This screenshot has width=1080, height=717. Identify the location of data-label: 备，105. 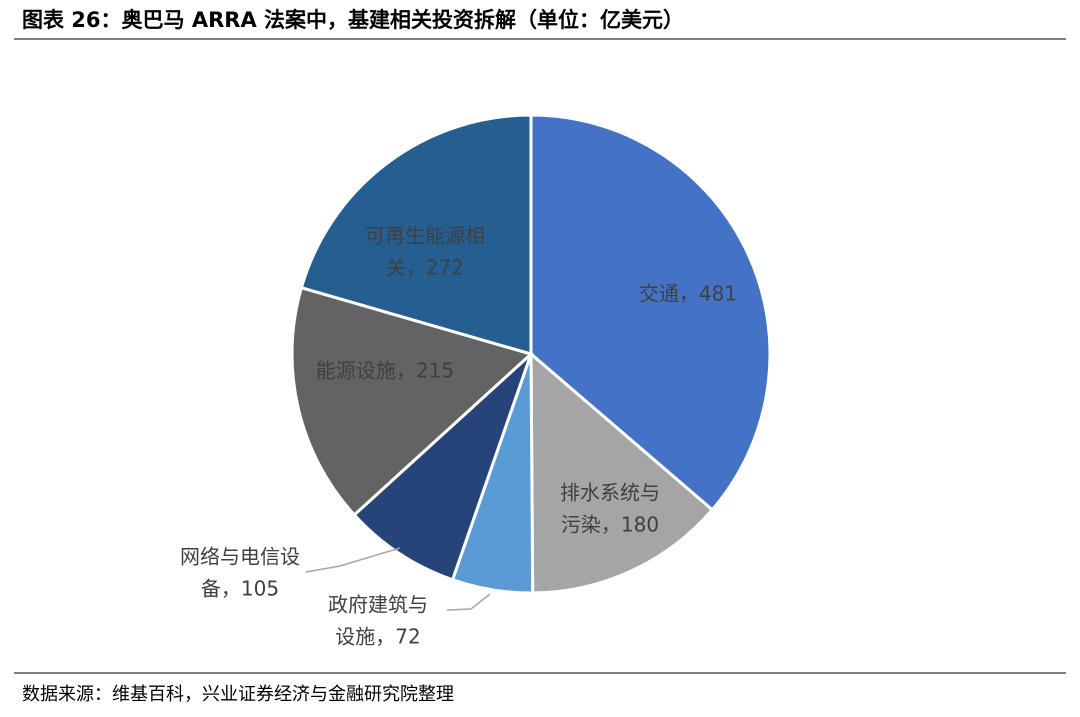
(240, 589).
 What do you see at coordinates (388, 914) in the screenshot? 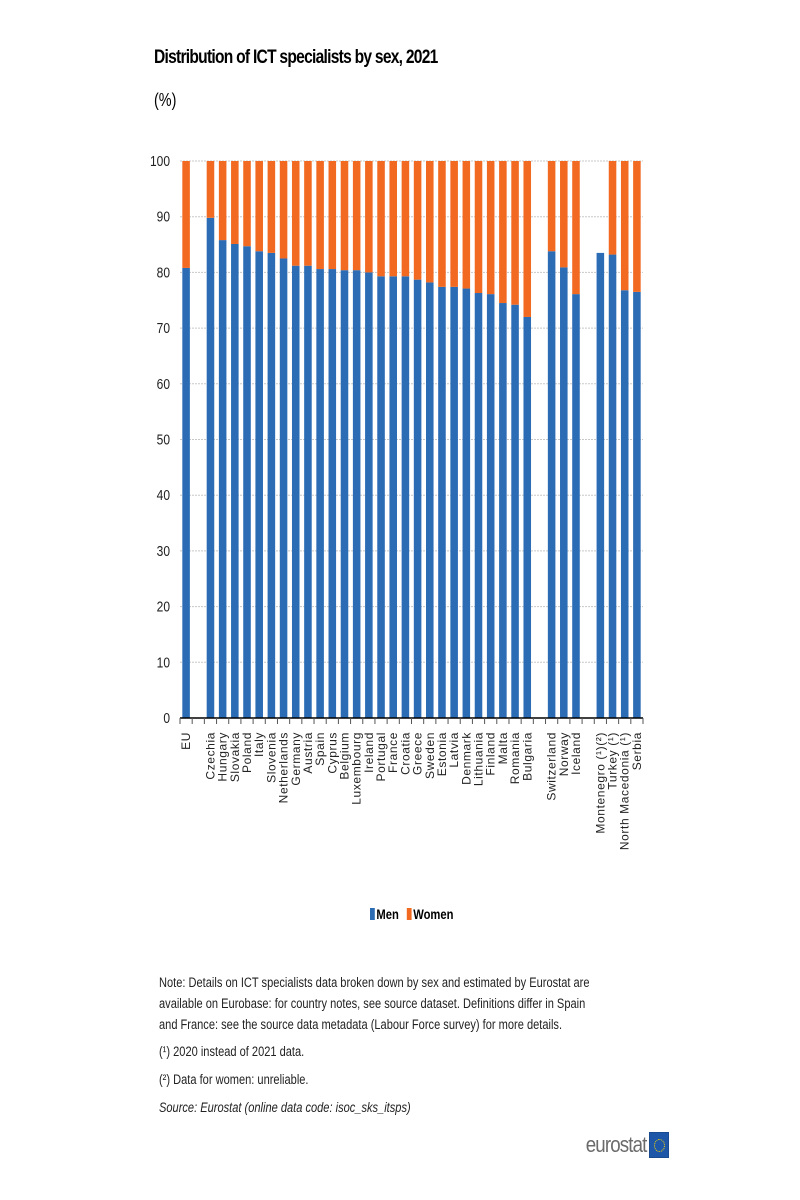
I see `legend-label-men: Men` at bounding box center [388, 914].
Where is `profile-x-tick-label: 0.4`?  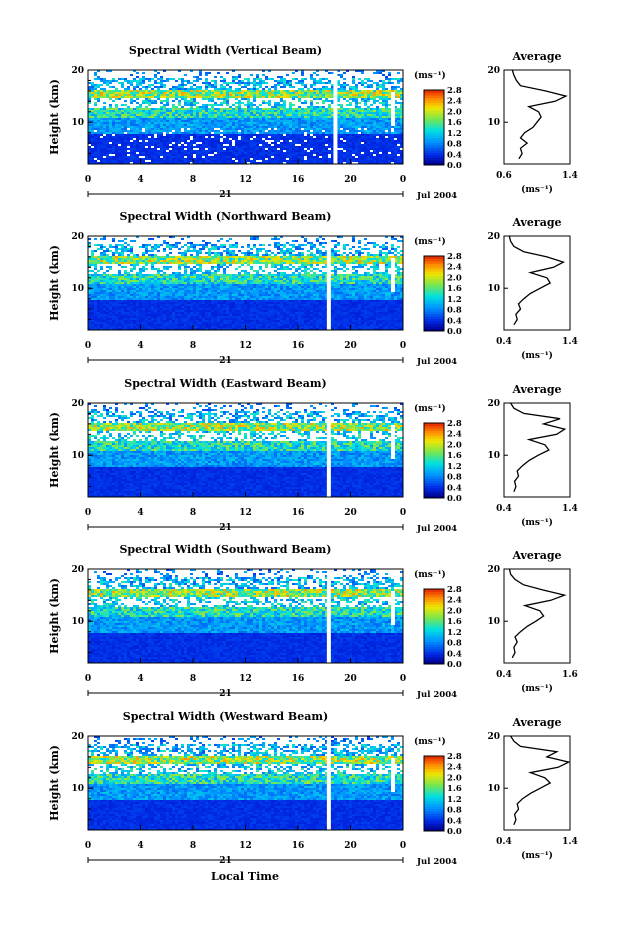 profile-x-tick-label: 0.4 is located at coordinates (504, 509).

### Request
Copy out the entries word for word, from the start through the line containing "center [388, 914].". Leave the pictures out.

### Task answer
This screenshot has width=1080, height=717. Identify the location of data-label: 备，105. 
(240, 589).
 What do you see at coordinates (388, 914) in the screenshot? 
I see `legend-label-men: Men` at bounding box center [388, 914].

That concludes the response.